Saturday, November 6, 2010

Shooting 101: Video for Writers


In little over 60 minutes, Christie Nicholson and Eric Olson delivered a crash course on video reporting for beginners.

They passed around a sample starter kit (a $112 Kodak Zi6 pocket video camera, a tripod, and an ear mic) and got down to business by offering tips via video example. It’s the do’s and don’ts of news clips – here they are:

1. Keep it short. News videos should last about 2 minutes. And you’ve got about 20 seconds before your audience goes South, warned Nicholson, a freelance contributor to Scientific American.

2. Attract the viewer. Aim for visually pleasing scenes (i.e. not a researcher in his chair.) As for audio, don’t shy away from sounds and music. And regarding the script, remember humor. By example, Olson, an audio-video editor at Nature, showed us one of his videos, in which he begins a story by asking why anyone would smash rabbit bones.

3. Stop the tape. Don’t be afraid to turn off the camera to ask your source to repeat something that didn’t come out quite right. If an ambulance zooms by, stop and start again. If it’s windy, relocate.

4. Divide composition space into thirds. Nicholson and Olson illustrated this lesson by projecting live videos onto a screen with a 3-by-3 grid overlain. The subject does not sit front and center, but rather fills up two of the columns – eyes line up with the bottom of the top row.

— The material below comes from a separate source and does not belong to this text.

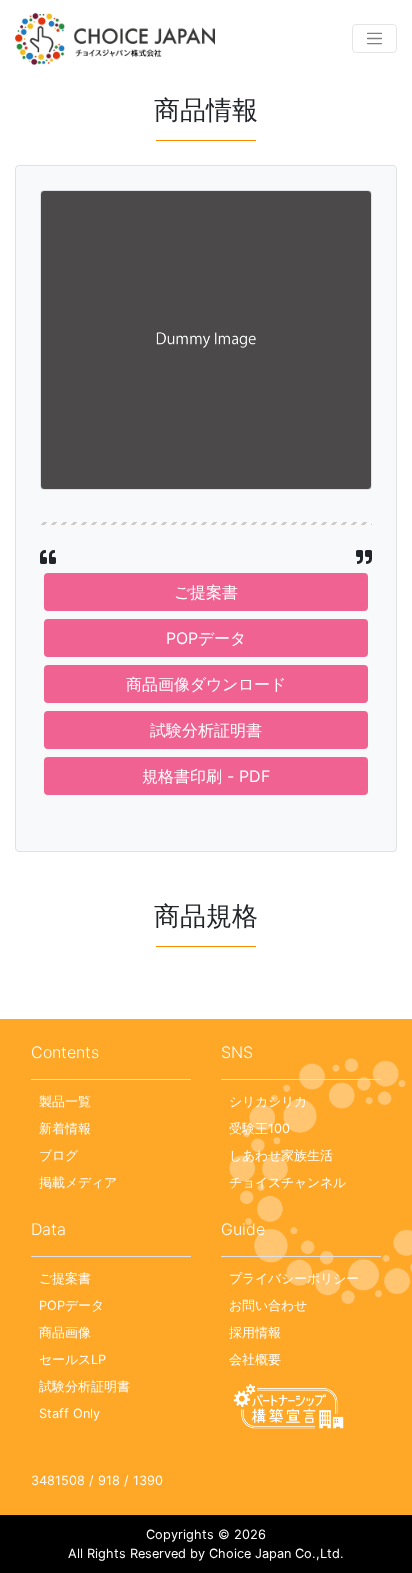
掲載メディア (78, 1182)
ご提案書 (206, 592)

NASW attendees tried it out for themselves by composing mock interviews. In the video posted here, Nancy Huddleston of the National Academy of Sciences does a nice job of lining up her mock-interviewee, Mel Berkowitz of Interon Productions in Jamaica, New York.

5. Record footage beyond the interview. In the film world, that’s called B-roll. To demonstrate, Olson shot a mock-video of Nicholson counting money.

6. Use a tripod. And avoid moving the camera around, zooming in or panning out.

7. Interview tips: Ask three questions before your serious questions begin to warm-up the interviewee. And then for nice color, ask people to talk about themselves.

1 comment:

  1. Very nice summary of the main points in this very informative workshop. Some other points raised:

    --cut on a voice dropping, not rising.
    --don't try to use equipment that records sound separately from the image, and then synch it later.
    --for voice over, push your words, emphasize them more than you would in speech, and especially at the end of a line.
    --concentrate most on making the sound perfect, then the image.
    -four components of a video: on-camera interviews, voice over, B-roll, and establishing shots.
    --four channels of information: music, natural sounds, voice-over/talking head, and image
    --5-7 seconds per shot
    --~300 words for a 2-minute video
    --teach your interviewee to phrase the question within the answer.